Siempre concebí la evaluación como el medio que permitía la
medición de los aprendizajes; este artículo me ayudó a comprender las
diferencias entres estos dos conceptos.
La medición es la expresión objetiva y cuantitativa de un
rasgo y sólo se transforma en elemento en cuanto se la relaciona con otras
mediciones y se la valora como una totalidad. La evaluación es un proceso
mediante el cual se emiten juicios sobre la base de cierta información
recibida.
La medición brinda la información, sirve a los propósitos de
la evaluación. Por consiguiente, la evaluación necesita de informaciones que
permitan elaborar juicios válidos acerca del logro de objetivos asi como la
eficacia de los métodos. Por mucho tiempo la evalución ha sido confundida con
la medición, se ha estancado con pruebas estandarizadas y es vista como cortes
(fechas, semanas de evaluación) que vienen acompañados de un clima de tensión.
La lectura de este artículo me ha permitido comprender que las pruebas escritas
son los medios que facilitan el proceso de evaluación mediante la información
que proporcionan.
El centro de idiomas donde trabajo, impone un sistema de
evaluación donde los alumnos rinden ocho pruebas escritas durante el semestre.
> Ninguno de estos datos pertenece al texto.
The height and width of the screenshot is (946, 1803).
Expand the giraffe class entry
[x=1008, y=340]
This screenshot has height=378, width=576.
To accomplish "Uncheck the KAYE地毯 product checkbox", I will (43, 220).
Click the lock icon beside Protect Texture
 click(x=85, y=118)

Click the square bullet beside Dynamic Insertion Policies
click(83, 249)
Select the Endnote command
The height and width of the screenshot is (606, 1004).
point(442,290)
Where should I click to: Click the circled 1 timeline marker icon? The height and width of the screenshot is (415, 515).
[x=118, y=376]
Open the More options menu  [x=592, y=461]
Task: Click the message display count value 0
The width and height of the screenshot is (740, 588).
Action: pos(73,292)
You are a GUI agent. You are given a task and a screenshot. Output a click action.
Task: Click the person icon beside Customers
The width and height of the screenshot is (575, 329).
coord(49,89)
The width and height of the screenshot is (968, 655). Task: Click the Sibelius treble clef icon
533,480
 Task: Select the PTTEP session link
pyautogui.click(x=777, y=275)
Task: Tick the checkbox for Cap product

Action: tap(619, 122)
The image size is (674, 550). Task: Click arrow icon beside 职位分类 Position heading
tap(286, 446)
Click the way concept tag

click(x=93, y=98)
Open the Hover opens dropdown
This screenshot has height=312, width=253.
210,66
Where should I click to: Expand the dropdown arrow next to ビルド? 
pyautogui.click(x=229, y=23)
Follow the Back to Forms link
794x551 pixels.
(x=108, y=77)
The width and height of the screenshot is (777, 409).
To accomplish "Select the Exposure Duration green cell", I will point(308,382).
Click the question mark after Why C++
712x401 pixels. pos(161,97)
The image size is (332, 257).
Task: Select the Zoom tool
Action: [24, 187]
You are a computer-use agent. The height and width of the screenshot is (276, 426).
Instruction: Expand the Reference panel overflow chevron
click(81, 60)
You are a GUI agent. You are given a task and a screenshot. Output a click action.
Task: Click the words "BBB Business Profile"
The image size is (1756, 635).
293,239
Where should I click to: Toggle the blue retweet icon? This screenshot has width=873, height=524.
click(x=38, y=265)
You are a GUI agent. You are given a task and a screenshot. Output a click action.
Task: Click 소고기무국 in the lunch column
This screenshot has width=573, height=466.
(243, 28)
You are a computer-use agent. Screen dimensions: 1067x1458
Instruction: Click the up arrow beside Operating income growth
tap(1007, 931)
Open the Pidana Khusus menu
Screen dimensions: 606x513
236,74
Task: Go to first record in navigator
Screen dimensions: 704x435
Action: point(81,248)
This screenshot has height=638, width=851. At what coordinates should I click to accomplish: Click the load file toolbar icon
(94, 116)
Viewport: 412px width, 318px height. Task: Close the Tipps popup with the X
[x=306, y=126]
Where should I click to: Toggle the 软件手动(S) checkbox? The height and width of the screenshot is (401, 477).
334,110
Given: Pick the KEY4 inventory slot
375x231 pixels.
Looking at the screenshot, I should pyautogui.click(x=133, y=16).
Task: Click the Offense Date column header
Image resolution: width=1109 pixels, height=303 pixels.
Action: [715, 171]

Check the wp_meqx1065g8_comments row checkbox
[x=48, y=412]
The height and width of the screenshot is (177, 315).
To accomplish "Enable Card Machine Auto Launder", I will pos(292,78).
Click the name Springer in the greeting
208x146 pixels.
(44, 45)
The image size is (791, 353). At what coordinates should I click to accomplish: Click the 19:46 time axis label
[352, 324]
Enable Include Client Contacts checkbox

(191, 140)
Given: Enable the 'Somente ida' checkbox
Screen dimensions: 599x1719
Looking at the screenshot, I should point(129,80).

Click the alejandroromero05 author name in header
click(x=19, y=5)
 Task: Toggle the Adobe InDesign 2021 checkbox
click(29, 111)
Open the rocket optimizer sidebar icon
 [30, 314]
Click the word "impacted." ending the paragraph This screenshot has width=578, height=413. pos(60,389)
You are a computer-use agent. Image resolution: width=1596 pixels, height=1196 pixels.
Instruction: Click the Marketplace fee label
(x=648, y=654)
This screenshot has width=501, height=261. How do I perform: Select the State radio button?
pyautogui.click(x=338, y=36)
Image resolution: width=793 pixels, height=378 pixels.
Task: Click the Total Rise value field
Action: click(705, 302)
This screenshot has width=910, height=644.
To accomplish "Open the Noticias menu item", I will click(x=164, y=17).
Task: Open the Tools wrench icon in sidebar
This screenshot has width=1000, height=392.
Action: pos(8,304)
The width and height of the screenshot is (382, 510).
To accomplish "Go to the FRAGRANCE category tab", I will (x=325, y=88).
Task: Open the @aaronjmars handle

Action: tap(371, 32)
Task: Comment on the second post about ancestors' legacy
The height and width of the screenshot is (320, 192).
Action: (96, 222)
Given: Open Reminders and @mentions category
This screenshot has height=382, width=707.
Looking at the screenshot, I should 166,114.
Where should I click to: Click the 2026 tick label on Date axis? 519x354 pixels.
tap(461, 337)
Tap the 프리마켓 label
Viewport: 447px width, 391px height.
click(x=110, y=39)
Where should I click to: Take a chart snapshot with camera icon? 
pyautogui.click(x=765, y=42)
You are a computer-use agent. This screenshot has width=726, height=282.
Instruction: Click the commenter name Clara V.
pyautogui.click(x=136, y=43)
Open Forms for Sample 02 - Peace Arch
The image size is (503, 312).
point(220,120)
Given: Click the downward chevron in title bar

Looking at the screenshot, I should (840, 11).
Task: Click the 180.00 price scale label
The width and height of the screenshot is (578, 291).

Estas pruebas son teóricas y se enfocan en la aplicación de contenidos. En la
"semana de parciales" y "de finales", los alumnos rinden un
promedio de 7 evaluaciones y aqui se evidencia lo que el texto expone y que se
refiere a la carga tensional a la que nuestros alumnos son sometidos; me
pregunto si, tomando en cuenta la diferencia en los términos bien cabría llamar
a estas semanas "semanas de medición". Creo también que sería sensato
suprimir algunas de las 8 pruebas escritas y en su lugar programar evaluar
algunos desempeños acompañados de una respectiva retroalimentación.